Apesar dos problemas climáticas essa foto ficou muito bonita, mostrando uma diversidade de cores na natureza interessante.
Foram analisadas as temperaturas médias dos verões a partir de 1951. Foto: B4bees

"As mudanças climáticas que estão aqui são piores do que pensávamos". A afirmação é do diretor do Instituto Goddard de Estudos Espaciais da Nasa (agência espacial dos Estados Unidos), James Hansen, que atribuiu a onda de calor no Texas em 2011, a da Rússia em 2010 e a da Europa em 2003 ao aquecimento global causado pelas emissões de gases estufa provenientes da ação humana.

De acordo com o novo estudo do cientista, o percentual de temperaturas elevadas, que atinge a superfície terrestre no verão, subiu de 1% nos anos anteriores a 1980 para 13% nos períodos recentes.
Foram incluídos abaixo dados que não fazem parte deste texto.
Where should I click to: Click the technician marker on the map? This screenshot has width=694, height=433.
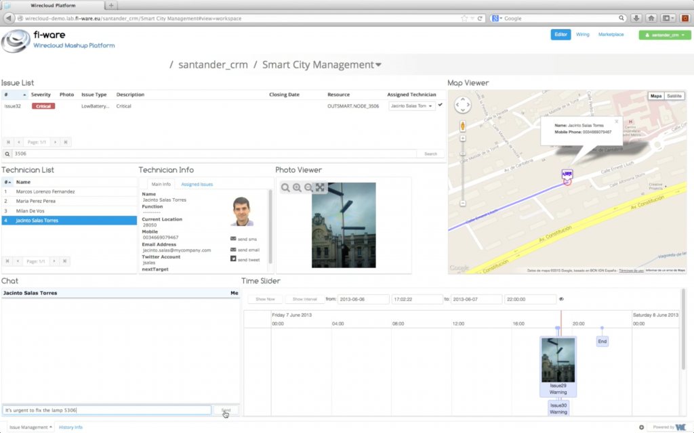(x=568, y=174)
A pesquisa foi publicada na revista da Academia de Ciências dos Estados Unidos e antecipada pelo jornalThe New York Times.
O mais importante é olhar as estatísticas e ver que a mudança é grande demais para ser natural”
James Hansen, cientista

Hansen confessou que foi muito otimista em 1988, quando esteve presente no Senado norte-americano para analisar o assunto. "[Há] um panorama obscuro sobre as consequências do aumento contínuo da temperatura impulsionado pelo uso de combustíveis fósseis. Tenho uma confissão a fazer: fui muito otimista", admitiu à BBC Brasil.

O pesquisador reforçou que as recentes ondas de calor estão vinculadas às mudanças climáticas e que a nova análise estatística realizada por ele e outros cientistas da Nasa mostra claramente esse vínculo. "O mais importante é olhar as estatísticas e ver que a mudança é grande demais para ser natural", frisou o cientista.

Foram analisadas as temperaturas médias dos verões a partir de 1951. Com o resultado, os pesquisadores chegaram a conclusão de que os verões apontados como extremamente quentes se tornaram mais frequentes. Desde 2006, cerca de 10% da superfície em terra no Hemisfério Norte têm registrado temperaturas extremas a cada verão.

"É pouco provável que as ações para reduzir as emissões de gases alcancem os resultados necessários enquanto o público não reconhecer que as mudanças climáticas causadas pela ação humana estão ocorrendo", alertou Hansen, que reforçou a necessidade de "perceber que haverá consequências inaceitáveis se não forem tomadas ações eficazes para desacelerar esse processo."

Os resultados provocaram uma divisão imediata entre cientistas. Segundo o New York Times, especialistas sugerem que Hansen apresentou argumentos estatísticos fracos para sustentar seu trabalho.